Et puis voilà, aujourd’hui je me retrouve à court de lecture dans les transports et je tombe sur un hors-série de Rolling Stone magasine sur les 35 ans du groupe (d’ailleurs chez Rolling Stone on ne dit pas hors-série, je suis trop habitué à télérama, mais « numéro collector » !). Un recueil d’articles allant de 1985 à nos jours, c’est suffisamment intriguant pour se laisser tenter. Je me dirige donc avec la revue à la caisse d’un des nombreux Relays de Gare de Lyon et là, l’incroyable se produit. Le monsieur à la caisse me sourit. Je crois bien que c’est la première fois en 10 ans que ça m’arrive. Bon, à leur décharge, je ne crois pas me rappeler leur avoir spécialement souri non plus. Mais bon, on peut sans trop se tromper résumer que le vendeur de journaux dans une grosse gare parisienne ne fait pas habituellement risette au client. Mais attendez, il y a plus incroyable encore. Le monsieur me parle !!! D’un air complice il me demande si j’ai des places pour le concert. Je suis très gêné, mettez-vous à ma place de renégat, voire de prétentieux snob-anti-u2 (mais je me soigne). Non, parce que lui il en avait trouvé mais dans la fosse. Moi qui suis plutôt spécialisé dans les petites salles (le plus gros que j’ai jamais fait est un zénith de Tori Amos et je me suis juré que plus jamais), j’ai dû avoir l’air perplexe à la réception de cette information puisqu’il s’est empressé de préciser que dans la fosse, on n’y voit rien. Et là je dois dire que j’ai perdu mes moyens …
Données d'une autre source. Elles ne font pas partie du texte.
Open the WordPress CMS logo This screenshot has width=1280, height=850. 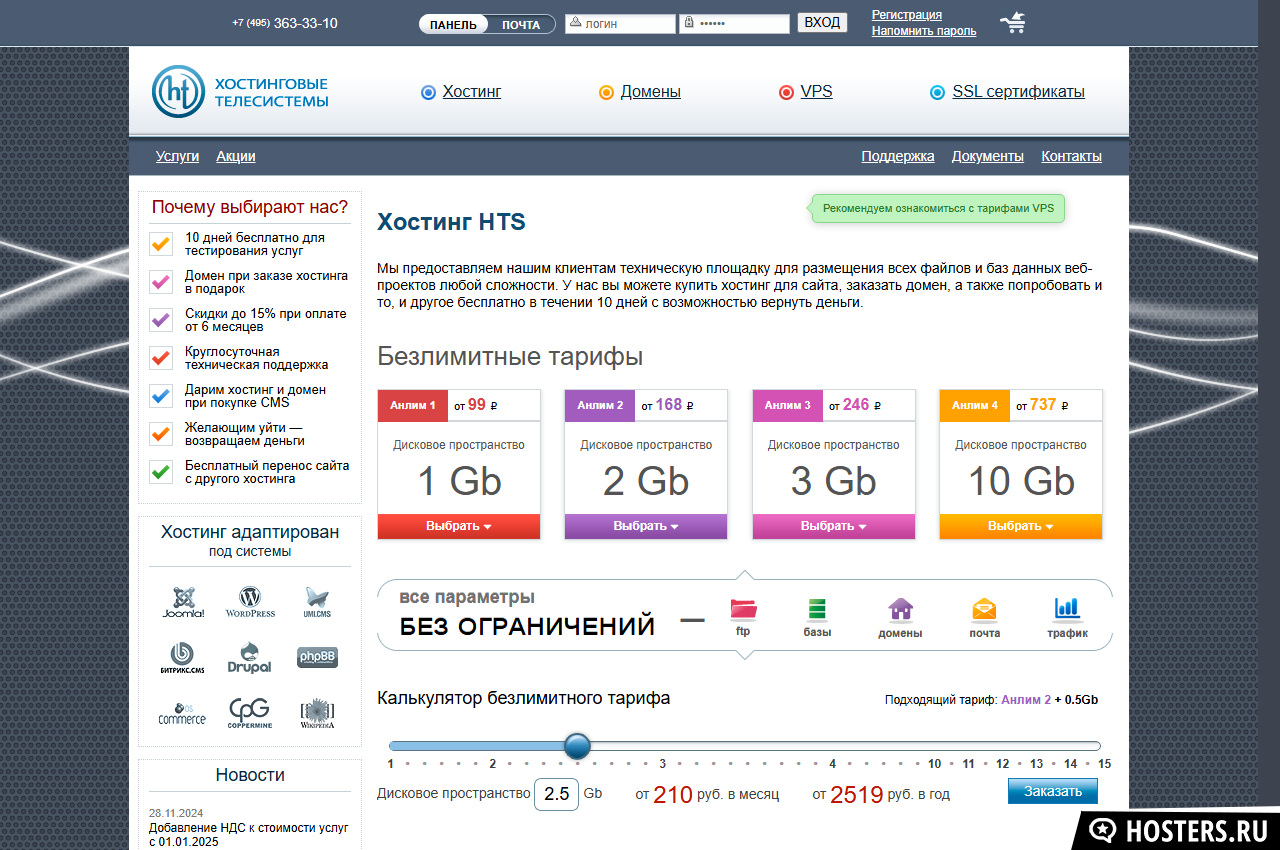250,601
Que faire quand on vous prend en 2015 pour un fan de U2 ? J’aimerais vous y voir moi. La situation ne manque pas de piquant. A 6 euros 50 le hors-série je veux bien comprendre qu’on m’assimile à la communauté. Encore que, je n’ai pas osé lui demander le prix de la place dans la fosse. D’ailleurs, je n’ai pas réussi à émettre le moindre son. Tout juste ai-je pu former un genre de sourire qui j’espère conviait un peu de connivence (vraisemblablement il devait être plutôt gêné). Et je suis parti sur la pointe des pieds. C’est donc avec une certaine appréhension que j’ai ouvert la revue dans le métro. D’une, j’assumais moyennement d’être vu avec (même si j’ai éprouvé un plaisir certain à lire les vieilles interviews) et de deux, je craignais franchement d’être assailli par l’armée de l’ombre des fans de U2 … je ne crois pas me tromper en pensant qu’ils sont partout, qu’ils ont des signes de ralliement et qu’ils n’attendent qu’un faux-pas de ma part pour découvrir mon imposture et me clouer au pilori.
Au secours.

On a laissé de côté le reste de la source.